Veri girdileri
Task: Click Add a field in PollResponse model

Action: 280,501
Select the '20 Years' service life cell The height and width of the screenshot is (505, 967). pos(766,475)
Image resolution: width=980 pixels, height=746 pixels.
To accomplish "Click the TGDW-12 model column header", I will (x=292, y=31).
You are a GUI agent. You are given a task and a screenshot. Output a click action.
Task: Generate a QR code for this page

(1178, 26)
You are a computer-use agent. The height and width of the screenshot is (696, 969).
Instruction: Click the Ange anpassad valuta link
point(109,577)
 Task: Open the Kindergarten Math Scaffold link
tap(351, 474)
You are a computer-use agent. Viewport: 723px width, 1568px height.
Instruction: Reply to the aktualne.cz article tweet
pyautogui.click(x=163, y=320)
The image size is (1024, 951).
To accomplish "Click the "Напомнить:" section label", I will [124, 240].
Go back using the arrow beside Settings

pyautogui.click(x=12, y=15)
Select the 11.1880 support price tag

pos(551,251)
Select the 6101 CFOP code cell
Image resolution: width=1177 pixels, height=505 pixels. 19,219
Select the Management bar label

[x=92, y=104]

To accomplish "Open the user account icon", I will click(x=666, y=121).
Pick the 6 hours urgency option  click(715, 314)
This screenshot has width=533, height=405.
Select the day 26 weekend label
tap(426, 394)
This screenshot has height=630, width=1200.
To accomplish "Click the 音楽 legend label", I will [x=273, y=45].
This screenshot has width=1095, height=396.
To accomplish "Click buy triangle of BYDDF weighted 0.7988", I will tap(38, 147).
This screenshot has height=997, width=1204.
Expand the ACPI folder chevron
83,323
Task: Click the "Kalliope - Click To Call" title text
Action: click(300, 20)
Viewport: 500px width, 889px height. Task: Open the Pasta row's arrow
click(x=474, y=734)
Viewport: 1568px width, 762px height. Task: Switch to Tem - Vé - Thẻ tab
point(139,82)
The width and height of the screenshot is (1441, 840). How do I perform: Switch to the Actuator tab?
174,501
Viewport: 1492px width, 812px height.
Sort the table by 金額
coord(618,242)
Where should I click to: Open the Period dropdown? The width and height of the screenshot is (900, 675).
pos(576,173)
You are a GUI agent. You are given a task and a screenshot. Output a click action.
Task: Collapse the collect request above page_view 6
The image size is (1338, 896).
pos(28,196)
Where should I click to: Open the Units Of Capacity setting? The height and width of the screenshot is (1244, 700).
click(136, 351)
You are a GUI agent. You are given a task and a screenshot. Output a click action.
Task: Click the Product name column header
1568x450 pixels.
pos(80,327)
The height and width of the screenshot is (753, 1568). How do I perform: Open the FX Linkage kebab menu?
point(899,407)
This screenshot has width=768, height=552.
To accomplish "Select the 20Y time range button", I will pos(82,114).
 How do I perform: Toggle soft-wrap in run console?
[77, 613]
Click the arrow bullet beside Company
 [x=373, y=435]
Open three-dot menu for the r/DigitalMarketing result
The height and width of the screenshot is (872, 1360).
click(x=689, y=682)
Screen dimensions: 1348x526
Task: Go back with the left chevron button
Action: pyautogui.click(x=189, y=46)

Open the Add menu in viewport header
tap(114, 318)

- Görev metni -
Lütfen girdilerde "This screenshot has width=768, height=552." ifadesini içeren satırdan girdilerin sonuna kadar olan satırları, iki uç da dahil olmak üzere, her satıra bir dize düşecek şekilde JSON listesi olarak ifade edin. Boş satırları listeye almayın.

- Görev yanıtı -
[
  "This screenshot has width=768, height=552.",
  "To accomplish \"Select the 20Y time range button\", I will pos(82,114).",
  " How do I perform: Toggle soft-wrap in run console?",
  "[77, 613]",
  "Click the arrow bullet beside Company",
  " [x=373, y=435]",
  "Open three-dot menu for the r/DigitalMarketing result",
  "The height and width of the screenshot is (872, 1360).",
  "click(x=689, y=682)",
  "Screen dimensions: 1348x526",
  "Task: Go back with the left chevron button",
  "Action: pyautogui.click(x=189, y=46)",
  "Open the Add menu in viewport header",
  "tap(114, 318)"
]